The panel leader should provide an abstract describing the panel
theme, list of panelists, and an outline of how the panel will be
organized. After acceptance, the panel leader will be given the
option to invite panel authors to submit their presentations to the
NANOG Program Committee for review. Until then authors should not
submit their individual presentations for the panel.
A panel may be up to 90 minutes long.
Lightning Talks
A lightning talk is a very short presentation or speech by any
attendee on any topic relevant to the NANOG audience. These are
limited to ten minutes; this will be strictly enforced.
If you have a topic that's timely, interesting, or even a crackpot
idea you want to share, we encourage you to consider presenting it.
Signups for lightning talks will be accepted during the NANOG meeting.
Research Forum
Researchers are invited to present short (10-minute) summaries of
their work for operator feedback. Topics include routing, network
performance, statistical measurement and analysis, and protocol
development and implementation. Studies presented may be works in
progress. Researchers from academia, government, and industry are
encouraged to present.
Tutorials
Proposals are also invited for tutorial sessions from the introductory
through advanced level on all related topics, including:
- Disaster Recovery Planning
- Troubleshooting BGP
- Best Practices for Determining Traffic Matrices
- Options for Blackhole and Discard Routing
- BGP/MPLS Layer 3 VPNs
BOFs
BOFs (Birds of a Feather sessions) are 90-minute informal sessions
on topics which are of interest to a portion of the NANOG community.
A typical BOF session includes some presentations, but usually is
focused on community discussion and interaction.
Frequent BOF topics include:
- Peering
- ISP Security
- Tools
A BOF session is 90 minutes.
Registration Fee Waivers
The meeting registration fee will be waived as follows:
- General session talk: one speaker
- General session panel: one moderator and all panelists
- Research forum talk: one speaker
- Tutorial: one instructor
- BOF: one moderator
How to Present
The primary speaker, moderator, or author should submit presentation
information and an abstract online at:
http://www.nanogpc.org
Once you have done this, you will receive instructions for submitting
your draft slides.
See http://www.nanog.org/presentations.html
for complete submission guidelines.
All submissions must include:
- Author's name(s)
- Preferred contact email address
- Submission category (General Session, Panel, Tutorial, Research Forum, or BOF)
- Presentation title
- Abstract
- Slides (attachment or URL), in PDF (preferred) or Powerpoint format (Slides are optional for BOFs.)
You may instead submit the presentation information and draft slides
in email to
.
The deadline for proposals is Wednesday, August 1, at 11:59pm PDT.

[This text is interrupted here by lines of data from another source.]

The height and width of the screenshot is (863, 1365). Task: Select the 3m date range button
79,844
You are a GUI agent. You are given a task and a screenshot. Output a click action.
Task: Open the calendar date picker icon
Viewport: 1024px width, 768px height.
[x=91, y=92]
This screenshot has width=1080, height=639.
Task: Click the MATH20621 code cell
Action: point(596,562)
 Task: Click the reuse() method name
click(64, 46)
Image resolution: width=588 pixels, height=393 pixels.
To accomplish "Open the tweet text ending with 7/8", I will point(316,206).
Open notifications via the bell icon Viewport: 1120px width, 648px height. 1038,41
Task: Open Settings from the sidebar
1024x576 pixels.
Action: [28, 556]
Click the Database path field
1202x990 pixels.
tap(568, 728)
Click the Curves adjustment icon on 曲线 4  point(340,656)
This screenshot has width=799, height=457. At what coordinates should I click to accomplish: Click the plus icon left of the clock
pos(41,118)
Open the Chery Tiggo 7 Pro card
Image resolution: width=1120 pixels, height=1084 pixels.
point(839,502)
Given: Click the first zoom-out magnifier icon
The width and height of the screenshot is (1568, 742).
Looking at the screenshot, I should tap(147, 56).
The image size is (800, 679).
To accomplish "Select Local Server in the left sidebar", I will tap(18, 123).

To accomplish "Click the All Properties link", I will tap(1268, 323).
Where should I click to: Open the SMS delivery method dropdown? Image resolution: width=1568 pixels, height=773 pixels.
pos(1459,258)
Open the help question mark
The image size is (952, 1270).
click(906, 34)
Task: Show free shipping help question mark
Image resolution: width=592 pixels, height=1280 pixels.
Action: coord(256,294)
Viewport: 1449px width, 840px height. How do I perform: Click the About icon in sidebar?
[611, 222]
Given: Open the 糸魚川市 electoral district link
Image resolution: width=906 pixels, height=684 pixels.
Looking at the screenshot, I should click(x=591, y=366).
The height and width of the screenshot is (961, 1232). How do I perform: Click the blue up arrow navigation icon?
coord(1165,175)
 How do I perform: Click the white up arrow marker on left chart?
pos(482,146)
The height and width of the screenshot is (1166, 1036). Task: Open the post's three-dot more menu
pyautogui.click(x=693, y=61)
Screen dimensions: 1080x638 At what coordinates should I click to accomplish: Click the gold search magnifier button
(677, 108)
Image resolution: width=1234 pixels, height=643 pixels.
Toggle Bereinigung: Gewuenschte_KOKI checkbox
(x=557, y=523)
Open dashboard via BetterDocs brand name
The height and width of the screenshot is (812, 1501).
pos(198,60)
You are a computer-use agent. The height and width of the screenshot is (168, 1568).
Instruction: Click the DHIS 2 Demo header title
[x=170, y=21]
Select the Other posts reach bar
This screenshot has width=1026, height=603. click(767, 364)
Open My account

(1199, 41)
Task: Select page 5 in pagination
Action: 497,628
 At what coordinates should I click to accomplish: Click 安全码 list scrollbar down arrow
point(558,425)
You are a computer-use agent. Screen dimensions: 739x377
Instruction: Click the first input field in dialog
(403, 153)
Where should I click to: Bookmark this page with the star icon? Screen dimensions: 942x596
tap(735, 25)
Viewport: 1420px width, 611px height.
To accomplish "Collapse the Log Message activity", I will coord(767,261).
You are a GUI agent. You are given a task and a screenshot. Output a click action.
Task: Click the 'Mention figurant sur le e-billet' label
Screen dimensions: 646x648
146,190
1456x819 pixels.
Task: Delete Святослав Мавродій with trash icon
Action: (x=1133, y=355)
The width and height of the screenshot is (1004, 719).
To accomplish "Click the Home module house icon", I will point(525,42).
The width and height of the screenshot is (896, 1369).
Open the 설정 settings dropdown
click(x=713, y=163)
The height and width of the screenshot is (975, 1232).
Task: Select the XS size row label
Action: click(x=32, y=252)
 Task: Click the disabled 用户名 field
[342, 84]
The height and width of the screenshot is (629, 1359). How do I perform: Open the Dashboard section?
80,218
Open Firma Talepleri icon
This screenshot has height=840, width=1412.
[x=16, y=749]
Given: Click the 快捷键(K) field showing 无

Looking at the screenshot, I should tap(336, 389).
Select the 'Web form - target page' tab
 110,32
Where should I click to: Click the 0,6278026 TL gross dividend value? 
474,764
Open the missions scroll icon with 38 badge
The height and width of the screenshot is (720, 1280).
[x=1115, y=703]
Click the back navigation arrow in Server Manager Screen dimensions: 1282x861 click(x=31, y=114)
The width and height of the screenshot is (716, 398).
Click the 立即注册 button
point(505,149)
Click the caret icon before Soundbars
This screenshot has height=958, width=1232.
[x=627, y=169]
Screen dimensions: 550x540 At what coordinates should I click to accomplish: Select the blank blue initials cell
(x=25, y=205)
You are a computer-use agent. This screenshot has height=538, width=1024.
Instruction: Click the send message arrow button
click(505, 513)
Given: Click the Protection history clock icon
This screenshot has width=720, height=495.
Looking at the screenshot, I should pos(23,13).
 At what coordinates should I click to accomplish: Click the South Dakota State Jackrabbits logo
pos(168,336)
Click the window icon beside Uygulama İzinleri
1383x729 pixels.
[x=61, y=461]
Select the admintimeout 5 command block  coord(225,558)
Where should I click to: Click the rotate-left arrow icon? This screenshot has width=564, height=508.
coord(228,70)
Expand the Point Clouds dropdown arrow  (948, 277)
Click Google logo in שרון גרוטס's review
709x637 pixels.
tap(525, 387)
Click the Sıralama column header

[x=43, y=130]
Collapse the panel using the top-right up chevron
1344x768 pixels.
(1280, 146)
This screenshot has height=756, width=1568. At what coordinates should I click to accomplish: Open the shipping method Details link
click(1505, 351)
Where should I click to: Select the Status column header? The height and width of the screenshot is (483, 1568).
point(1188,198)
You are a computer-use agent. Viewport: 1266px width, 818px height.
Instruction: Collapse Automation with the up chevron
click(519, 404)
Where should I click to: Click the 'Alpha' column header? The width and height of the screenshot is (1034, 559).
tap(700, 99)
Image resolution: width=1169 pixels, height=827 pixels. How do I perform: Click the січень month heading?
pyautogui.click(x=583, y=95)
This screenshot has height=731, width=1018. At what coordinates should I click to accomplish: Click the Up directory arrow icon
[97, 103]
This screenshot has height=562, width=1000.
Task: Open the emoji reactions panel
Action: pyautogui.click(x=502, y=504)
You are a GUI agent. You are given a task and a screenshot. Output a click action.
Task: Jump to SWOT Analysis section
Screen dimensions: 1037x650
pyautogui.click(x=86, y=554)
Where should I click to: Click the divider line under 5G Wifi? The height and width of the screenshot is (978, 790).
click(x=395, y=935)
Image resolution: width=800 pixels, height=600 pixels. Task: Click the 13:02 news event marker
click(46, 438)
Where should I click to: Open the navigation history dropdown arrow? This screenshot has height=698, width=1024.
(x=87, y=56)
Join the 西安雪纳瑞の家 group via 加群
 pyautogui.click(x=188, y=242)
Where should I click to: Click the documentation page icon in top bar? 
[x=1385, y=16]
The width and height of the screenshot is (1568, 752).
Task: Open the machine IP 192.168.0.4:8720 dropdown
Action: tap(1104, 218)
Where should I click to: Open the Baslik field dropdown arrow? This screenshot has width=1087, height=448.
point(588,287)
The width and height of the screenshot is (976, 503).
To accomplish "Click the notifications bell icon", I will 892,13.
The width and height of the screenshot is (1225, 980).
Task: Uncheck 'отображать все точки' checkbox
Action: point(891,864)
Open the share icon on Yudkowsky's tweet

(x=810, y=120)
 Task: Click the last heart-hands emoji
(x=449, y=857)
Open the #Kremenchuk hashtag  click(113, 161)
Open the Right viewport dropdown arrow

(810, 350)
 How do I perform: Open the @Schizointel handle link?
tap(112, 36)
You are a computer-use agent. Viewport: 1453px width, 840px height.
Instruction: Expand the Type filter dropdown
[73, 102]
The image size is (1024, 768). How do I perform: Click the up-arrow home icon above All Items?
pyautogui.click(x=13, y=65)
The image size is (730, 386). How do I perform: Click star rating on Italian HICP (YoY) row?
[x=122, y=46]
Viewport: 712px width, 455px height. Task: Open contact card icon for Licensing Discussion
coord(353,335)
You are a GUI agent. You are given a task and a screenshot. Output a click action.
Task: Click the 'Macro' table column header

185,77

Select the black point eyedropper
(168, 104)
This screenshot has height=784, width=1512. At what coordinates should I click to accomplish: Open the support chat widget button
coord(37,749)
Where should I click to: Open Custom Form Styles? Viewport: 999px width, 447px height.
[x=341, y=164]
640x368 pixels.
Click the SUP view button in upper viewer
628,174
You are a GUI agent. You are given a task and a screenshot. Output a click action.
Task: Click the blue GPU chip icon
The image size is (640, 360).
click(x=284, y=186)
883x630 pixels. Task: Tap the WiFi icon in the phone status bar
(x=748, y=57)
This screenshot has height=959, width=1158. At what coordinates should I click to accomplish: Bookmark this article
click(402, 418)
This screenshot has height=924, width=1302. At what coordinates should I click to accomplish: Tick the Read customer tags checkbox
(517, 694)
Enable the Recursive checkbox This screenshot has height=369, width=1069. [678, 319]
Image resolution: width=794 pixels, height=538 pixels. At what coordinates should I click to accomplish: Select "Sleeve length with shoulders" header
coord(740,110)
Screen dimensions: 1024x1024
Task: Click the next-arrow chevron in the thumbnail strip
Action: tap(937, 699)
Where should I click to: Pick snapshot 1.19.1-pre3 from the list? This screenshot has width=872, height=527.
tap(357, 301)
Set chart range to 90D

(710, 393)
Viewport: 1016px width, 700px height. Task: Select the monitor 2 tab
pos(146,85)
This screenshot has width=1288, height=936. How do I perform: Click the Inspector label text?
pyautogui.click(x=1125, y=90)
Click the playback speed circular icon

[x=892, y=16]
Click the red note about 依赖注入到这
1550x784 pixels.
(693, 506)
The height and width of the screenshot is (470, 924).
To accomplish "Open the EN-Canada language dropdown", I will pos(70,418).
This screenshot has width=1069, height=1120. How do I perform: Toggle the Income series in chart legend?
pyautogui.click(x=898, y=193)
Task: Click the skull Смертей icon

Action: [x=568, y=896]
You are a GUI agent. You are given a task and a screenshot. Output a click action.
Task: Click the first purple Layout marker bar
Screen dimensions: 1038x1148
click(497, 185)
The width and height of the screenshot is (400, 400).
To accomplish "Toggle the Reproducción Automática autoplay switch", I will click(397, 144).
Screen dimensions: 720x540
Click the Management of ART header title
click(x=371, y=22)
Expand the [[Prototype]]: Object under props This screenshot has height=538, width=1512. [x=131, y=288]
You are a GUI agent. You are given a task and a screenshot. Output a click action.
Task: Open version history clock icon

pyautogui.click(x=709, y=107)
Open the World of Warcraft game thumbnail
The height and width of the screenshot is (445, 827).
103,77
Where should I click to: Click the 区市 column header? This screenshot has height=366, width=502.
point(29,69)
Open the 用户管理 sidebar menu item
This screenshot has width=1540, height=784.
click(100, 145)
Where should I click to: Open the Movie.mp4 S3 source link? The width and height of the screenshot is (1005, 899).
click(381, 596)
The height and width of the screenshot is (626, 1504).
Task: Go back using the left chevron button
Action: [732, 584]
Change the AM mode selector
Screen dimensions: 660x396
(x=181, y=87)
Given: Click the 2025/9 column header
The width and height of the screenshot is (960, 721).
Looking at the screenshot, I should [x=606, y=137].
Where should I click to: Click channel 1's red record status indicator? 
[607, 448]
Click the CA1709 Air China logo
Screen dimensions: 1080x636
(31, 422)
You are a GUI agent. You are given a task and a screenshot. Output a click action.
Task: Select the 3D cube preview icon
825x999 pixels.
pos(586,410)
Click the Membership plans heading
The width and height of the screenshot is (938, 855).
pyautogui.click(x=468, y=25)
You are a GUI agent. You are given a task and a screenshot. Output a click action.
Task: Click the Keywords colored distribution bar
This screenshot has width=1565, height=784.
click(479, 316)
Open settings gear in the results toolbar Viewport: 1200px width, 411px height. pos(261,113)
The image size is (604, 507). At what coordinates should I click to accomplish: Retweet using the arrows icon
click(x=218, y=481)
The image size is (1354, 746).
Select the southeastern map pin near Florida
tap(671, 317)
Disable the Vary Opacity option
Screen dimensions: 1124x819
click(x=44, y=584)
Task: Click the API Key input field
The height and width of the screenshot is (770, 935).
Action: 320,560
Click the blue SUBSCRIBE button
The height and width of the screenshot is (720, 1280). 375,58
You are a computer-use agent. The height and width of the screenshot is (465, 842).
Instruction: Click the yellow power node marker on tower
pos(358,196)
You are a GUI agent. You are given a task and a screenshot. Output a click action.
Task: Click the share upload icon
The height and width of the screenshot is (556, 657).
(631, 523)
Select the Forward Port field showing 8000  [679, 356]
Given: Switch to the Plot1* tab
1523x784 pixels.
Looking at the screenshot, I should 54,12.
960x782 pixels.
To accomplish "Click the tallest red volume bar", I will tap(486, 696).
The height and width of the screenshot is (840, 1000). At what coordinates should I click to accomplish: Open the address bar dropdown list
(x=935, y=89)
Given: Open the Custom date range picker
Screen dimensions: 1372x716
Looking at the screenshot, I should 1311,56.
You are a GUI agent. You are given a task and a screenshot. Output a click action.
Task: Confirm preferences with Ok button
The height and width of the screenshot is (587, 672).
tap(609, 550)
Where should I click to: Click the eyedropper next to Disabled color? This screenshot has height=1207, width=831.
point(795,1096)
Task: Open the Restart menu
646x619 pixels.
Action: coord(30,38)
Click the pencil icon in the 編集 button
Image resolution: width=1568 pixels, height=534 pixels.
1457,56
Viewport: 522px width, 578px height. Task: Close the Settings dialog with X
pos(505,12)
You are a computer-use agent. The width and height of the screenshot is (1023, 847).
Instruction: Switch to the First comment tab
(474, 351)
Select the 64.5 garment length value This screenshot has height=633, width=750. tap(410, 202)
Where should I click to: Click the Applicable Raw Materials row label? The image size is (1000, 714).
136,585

A limited number of slots may be available after that date for
topics that are exceptionally timely, important, or critical to the
operation of the Internet.
Submissions will be reviewed by the NANOG Program Committee, and
presenters will be notified of acceptance by mid-August. Final
drafts of presentation slides will be due for review on October 4,
with final versions for posting due on October 11.